According to the lawyers, the Spanish National Court has delivered five arrest warrants with identical offenses for the five - disobedience, rebellion, sedition and embezzlement of public funds - although it does not provide details of how they were committed or make any distinction between the five accused, although they held different responsibilities as members of the government.  One lawyer says that Spain does not specify what actions their clients carried out specifically for committing these crimes.

The lawyers, moreover, specifically reject that Puigdemont and the four ministers, sacked by an illegal application of article 155 of the Constitution that the Spanish government activated, could be charged with any criminal offense derived from the exercise of their public function related to the voting on 1 October. According to the Belgian press, lawyers will defend before the judge that political action, if it is an offense, is not a criminal offense, which is why extradition should be denied.  The attorneys say that criminal law has nothing to do with it. It has to do with acts related to constitutional or administrative law. The European arrest warrant is political and manifestly abusive, they say.

According to Belgian law, the Belgian judge may reject a European arrest warrant if it is shown that the interested parties will be tried for their political convictions in the country that claims them. But the defense strategy goes even further: lawyers will argue that the crimes of sedition and rebellion do not exist as such in the Criminal Code of Belgium. If the offenses for which they are charged are not classified as criminal offenses in both countries-, the European arrest warrant can be rejected for that reason.

Lawyer and Belgian law expert Denis Bosquet assures that, unlike Spain, the Belgian justice system "is absolutely independent" of the political branch. "The first difference between Spain and Belgium is that Spanish justice has put the ministers who remained there to appear in the Spanish court in jail.
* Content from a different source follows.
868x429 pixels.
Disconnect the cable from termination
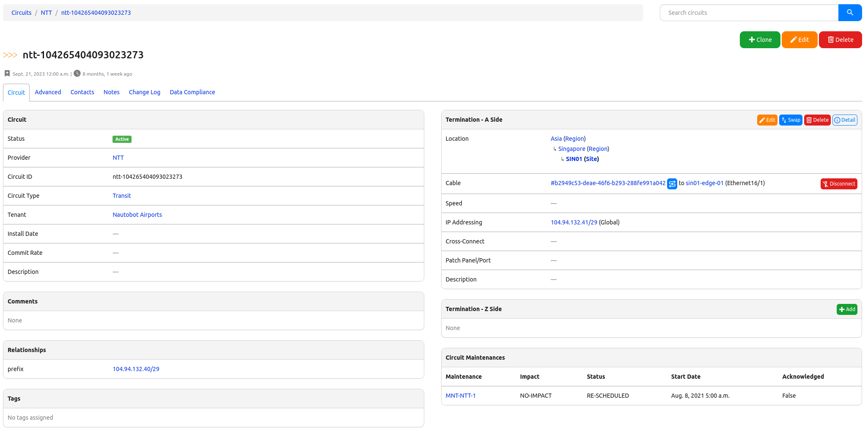pos(838,184)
And they are not bandits. They are people who, by virtue of a political mandate, have organized a referendum ". The Belgian lawyer claims to be "surprised" because the Spanish government and the king "have expressed themselves so freely and critically" about everything that has to do with the 1 October referendum vote and its judicialization. "I was very shocked to see Philip VI's speech because he talked about irresponsible behavior of politicians. If the Belgian king made such a comment, he would have a very serious problem. In addition, in Belgium such intervention of the justice system would be inconceivable in the face of a political problem."

The ministers who appeared before the Spanish judge were
all sent to prison without bail to await trial
Belgian law could also refuse extradition if it is shown that those affected will be tried for their political beliefs or if it is proven that their fundamental rights can be violated in Spain. The Belgian prosecutor's office may have doubts in this regard.  In the middle of the week he asked the National Court for additional information regarding the extradition demand that affects Puigdemont and four advisers. The Belgian prosecutor was concerned about the conditions of the prison where the five Catalan politicians would be housed if Belgium approved the extradition and he asked Judge Carmen Lamela for information about the Spanish penitentiary system. In particular, he asked what prison the members of the Government would enter, what kind of cell they would be held in - he was even interested in the square meters - and how would their day to day would be in jail.

The Belgian prosecutor's office was also interested in procedural issues, such as what will happen when the president and the ministers arrived in Madrid, if Belgium accepts to approved the extradition, and which court will judge them. Finally, Belgian law asked for clarification about the information provided by Lamela (the Spanish judge in this case) in her account of alleged crimes committed by members of the Government, such as dates and details of the 1 October referendum vote.

Spanish Interior Minister Juan Ignacio Zoido said yesterday evening that the Spanish National Court had already sent all the additional information to Brussels. "Nobody in Europe will give us lessons on the exemplary rule of law," said an offended and arrogant Zoido.

Although it is not in their defense briefs, perhaps Zoido’s words will also be taken into consideration by the Belgian judge, who might think that asking for information in order to fairly view a pending case is simply part of his job and be put off by the exhibition of Spanish arrogance on the part of the Interior Minister, the person responsible for Spanish justice.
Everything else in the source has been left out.